Certifyd
← Back to BlogSecurity

Can You Spot a Deepfake on a Video Call? Probably Not.

Certifyd Team·

A senior accountant at a London-based investment firm joins a Teams call with three colleagues to approve a transfer. The CFO is there, the head of treasury is there, a compliance officer is there. They discuss the transaction, confirm the details, and authorise the payment. The accountant has known these colleagues for years. Their faces, their voices, their mannerisms — all exactly as expected.

Every person on that call was synthetic. The accountant was the only real human in the meeting.

This is not a hypothetical. This is the pattern established by the Arup attack in January 2024, where a finance worker transferred $25.6 million after a video call populated entirely by deepfake versions of his colleagues. And it is a pattern that has been replicated, with variations, across dozens of documented cases since.

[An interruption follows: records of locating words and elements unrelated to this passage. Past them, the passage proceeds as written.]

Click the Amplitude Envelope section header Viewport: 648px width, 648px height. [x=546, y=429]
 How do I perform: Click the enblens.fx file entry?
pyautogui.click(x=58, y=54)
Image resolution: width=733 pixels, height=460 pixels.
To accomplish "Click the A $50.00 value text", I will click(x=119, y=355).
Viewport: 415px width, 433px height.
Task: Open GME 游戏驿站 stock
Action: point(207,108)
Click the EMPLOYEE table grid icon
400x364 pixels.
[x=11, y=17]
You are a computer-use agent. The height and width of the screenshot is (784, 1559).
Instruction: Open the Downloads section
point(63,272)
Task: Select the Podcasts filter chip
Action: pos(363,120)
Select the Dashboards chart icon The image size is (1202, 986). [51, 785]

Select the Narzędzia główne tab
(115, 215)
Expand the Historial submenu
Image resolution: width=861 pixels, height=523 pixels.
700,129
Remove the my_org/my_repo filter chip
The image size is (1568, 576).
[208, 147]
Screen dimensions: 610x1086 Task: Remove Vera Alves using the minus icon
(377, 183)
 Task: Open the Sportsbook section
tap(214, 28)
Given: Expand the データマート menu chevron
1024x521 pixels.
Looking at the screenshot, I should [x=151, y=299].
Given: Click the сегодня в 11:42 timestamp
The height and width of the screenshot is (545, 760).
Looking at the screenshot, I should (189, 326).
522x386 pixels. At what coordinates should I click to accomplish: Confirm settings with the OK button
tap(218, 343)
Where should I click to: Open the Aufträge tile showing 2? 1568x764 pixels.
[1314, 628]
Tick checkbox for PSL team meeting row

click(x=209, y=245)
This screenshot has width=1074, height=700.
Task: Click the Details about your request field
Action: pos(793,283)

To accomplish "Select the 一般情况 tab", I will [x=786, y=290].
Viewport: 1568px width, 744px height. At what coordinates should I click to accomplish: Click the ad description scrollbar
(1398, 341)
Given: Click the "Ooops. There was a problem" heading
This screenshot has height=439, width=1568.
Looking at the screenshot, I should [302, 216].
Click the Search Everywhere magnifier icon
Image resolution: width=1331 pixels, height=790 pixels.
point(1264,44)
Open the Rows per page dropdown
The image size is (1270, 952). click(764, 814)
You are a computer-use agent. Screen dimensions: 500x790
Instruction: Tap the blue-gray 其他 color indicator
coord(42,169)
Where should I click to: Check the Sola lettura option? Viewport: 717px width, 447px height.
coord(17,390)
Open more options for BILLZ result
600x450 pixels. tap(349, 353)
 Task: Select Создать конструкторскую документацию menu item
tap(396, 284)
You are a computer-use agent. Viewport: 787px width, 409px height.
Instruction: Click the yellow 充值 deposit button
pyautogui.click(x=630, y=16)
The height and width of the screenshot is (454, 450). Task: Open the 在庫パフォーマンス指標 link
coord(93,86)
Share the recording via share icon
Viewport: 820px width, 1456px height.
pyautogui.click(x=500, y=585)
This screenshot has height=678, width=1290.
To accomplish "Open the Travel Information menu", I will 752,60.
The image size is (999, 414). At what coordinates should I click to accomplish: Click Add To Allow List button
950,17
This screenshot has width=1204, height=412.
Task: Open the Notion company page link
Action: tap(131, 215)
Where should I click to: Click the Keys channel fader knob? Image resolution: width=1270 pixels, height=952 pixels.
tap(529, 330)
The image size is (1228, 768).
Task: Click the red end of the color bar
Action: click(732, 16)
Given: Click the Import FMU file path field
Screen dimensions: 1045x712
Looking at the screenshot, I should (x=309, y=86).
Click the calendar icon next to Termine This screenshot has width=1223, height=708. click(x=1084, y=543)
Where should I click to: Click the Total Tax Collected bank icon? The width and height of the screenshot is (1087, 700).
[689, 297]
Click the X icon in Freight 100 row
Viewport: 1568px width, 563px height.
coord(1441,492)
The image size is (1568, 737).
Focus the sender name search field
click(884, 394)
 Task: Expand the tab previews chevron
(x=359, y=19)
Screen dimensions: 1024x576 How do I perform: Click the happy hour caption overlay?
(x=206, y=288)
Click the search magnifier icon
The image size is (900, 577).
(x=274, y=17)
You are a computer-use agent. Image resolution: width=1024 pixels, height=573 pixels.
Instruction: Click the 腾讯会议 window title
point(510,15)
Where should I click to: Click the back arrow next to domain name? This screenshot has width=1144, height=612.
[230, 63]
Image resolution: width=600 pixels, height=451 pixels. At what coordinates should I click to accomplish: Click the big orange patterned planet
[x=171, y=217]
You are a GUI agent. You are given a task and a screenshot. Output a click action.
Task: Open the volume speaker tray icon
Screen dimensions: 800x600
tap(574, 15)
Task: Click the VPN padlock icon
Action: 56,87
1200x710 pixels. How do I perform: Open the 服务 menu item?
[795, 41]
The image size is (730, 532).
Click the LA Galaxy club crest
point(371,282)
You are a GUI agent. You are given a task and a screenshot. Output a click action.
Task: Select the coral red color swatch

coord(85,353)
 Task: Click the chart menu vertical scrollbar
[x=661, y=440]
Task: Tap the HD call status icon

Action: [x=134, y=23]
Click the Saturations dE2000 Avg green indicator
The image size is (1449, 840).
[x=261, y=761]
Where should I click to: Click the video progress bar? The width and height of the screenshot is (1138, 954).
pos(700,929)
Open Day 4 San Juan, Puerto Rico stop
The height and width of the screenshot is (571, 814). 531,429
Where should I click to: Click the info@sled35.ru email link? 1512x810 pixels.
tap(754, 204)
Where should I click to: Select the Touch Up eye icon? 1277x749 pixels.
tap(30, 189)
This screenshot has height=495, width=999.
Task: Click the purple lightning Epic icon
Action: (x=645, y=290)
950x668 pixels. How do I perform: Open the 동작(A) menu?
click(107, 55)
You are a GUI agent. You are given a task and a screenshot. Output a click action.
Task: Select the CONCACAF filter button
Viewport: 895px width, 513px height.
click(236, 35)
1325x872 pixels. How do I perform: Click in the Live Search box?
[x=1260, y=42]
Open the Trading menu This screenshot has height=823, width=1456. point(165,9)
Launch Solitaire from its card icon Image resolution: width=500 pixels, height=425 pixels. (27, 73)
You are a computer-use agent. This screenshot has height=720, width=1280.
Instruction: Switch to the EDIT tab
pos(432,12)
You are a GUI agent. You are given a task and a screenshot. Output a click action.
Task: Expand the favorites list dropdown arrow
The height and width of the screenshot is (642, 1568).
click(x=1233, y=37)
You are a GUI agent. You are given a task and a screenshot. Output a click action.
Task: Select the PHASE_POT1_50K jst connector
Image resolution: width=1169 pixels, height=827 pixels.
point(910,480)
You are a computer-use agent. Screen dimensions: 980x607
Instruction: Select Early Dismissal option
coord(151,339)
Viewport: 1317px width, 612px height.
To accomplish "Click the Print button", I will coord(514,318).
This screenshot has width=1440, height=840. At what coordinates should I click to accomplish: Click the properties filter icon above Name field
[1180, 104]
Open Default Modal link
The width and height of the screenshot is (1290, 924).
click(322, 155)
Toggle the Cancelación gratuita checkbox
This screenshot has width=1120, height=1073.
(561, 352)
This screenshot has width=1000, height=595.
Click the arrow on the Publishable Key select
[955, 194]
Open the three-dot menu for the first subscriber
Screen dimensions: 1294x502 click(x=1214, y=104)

The standard advice — "look carefully for visual glitches" — is dangerously outdated. Here is why.

Humans detect deepfakes at near-chance levels

The science is clear, and it is not encouraging. Multiple peer-reviewed studies have tested human ability to distinguish deepfake video from authentic footage, and the results converge on the same finding: we are barely better than a coin flip.

A 2022 study published in PNAS (Proceedings of the National Academy of Sciences) found that participants correctly identified deepfake faces only 48.2% of the time — worse than chance. When participants were warned that some images were synthetic and told to look carefully, accuracy improved to approximately 59%. Still barely better than guessing.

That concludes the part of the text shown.